▶ _Problem to work on_
Copy out each line of the data that holds the string "giusto".

:: Material provided

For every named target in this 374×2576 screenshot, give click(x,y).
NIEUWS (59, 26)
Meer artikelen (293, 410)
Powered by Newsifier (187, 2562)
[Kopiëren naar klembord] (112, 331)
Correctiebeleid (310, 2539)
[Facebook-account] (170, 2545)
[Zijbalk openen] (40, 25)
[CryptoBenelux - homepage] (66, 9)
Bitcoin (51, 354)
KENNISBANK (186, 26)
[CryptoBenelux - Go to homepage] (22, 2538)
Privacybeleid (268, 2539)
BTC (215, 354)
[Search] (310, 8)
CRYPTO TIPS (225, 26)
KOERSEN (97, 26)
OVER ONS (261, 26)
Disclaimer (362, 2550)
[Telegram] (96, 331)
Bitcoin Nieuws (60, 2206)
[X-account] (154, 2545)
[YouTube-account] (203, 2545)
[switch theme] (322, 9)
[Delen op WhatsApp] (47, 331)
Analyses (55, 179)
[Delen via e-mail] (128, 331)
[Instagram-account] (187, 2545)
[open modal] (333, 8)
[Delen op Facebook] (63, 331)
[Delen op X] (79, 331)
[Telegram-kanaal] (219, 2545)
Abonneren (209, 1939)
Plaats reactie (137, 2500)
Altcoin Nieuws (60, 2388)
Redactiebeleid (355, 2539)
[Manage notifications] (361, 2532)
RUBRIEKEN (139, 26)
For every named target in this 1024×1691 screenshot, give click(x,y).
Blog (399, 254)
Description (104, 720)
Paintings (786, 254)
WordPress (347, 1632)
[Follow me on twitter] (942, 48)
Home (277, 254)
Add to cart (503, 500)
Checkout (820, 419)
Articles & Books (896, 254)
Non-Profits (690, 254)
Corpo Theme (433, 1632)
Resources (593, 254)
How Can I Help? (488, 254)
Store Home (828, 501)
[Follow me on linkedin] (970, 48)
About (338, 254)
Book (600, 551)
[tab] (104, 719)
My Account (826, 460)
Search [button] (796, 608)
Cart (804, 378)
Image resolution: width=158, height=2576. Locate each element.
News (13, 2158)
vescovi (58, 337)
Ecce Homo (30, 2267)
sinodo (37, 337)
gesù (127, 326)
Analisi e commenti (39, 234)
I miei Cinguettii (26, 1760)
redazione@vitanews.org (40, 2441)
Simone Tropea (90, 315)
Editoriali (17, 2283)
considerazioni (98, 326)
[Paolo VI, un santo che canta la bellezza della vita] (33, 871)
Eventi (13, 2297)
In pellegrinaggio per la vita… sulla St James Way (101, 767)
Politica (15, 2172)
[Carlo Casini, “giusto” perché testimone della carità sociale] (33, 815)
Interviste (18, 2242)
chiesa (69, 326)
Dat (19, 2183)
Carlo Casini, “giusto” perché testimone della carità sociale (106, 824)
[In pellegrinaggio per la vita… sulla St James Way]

::::

▶ _Exercise solution_
[Carlo Casini, “giusto” perché testimone della carità sociale] (33, 815)
Carlo Casini, “giusto” perché testimone della carità sociale (106, 824)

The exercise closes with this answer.